▶ [SET EXERCISE]: Format the rows below as a numbered list with blank lines omitted, covering only the part that opens with the line containing "Given: Click inside the Memory usage graph" and closes with the line containing "coord(942,10)".

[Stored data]
== == ==

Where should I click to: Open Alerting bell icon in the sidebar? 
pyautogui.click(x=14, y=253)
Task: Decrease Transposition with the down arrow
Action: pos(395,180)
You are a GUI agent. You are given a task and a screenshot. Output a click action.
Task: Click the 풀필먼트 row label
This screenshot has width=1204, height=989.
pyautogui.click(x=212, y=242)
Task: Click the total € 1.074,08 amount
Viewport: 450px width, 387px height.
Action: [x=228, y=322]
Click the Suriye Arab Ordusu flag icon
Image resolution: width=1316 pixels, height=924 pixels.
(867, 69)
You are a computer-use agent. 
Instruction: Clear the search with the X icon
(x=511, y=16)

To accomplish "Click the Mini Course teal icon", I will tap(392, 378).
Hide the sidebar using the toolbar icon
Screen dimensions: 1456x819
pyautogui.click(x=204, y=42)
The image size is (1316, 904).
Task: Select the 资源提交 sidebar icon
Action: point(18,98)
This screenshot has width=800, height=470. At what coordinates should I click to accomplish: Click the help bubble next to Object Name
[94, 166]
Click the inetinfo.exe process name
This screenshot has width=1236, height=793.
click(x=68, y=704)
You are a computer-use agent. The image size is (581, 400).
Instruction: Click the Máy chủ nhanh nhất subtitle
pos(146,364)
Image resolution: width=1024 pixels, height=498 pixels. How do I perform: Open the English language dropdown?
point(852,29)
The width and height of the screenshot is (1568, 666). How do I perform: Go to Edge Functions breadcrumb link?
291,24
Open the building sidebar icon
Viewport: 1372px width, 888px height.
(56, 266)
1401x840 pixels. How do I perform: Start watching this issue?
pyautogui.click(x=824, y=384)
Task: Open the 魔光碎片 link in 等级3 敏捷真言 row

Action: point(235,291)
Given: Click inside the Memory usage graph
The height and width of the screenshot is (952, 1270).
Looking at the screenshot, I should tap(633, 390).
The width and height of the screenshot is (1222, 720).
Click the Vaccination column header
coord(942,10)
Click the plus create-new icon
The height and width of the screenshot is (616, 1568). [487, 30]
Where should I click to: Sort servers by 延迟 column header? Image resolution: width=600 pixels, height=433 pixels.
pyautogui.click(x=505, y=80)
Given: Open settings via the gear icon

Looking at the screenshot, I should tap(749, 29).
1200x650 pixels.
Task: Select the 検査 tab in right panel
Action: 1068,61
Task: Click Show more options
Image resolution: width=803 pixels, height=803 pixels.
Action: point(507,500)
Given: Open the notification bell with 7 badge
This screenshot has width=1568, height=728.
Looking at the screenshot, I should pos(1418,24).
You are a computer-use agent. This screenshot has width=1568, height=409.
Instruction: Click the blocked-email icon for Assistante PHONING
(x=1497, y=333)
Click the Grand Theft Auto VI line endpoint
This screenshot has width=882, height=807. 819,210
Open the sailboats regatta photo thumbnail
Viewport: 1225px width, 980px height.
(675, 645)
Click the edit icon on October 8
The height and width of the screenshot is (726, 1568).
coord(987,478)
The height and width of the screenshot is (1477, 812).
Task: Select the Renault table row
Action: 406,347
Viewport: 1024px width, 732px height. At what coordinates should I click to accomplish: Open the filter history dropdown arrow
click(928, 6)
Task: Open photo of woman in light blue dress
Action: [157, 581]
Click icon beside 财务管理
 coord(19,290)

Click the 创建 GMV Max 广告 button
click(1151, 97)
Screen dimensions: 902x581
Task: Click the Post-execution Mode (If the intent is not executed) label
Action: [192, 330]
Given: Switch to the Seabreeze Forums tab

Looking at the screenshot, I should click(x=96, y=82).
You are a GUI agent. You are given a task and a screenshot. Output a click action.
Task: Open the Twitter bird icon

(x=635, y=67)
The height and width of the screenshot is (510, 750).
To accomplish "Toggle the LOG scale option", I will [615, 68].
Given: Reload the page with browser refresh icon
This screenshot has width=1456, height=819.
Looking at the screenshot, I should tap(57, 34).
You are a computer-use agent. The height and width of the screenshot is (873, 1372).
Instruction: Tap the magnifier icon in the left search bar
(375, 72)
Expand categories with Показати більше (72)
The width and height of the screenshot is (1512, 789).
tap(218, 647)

== == ==

▶ [COMPLETE RESPONSE]:
1. Given: Click inside the Memory usage graph
2. The height and width of the screenshot is (952, 1270).
3. Looking at the screenshot, I should tap(633, 390).
4. The width and height of the screenshot is (1222, 720).
5. Click the Vaccination column header
6. coord(942,10)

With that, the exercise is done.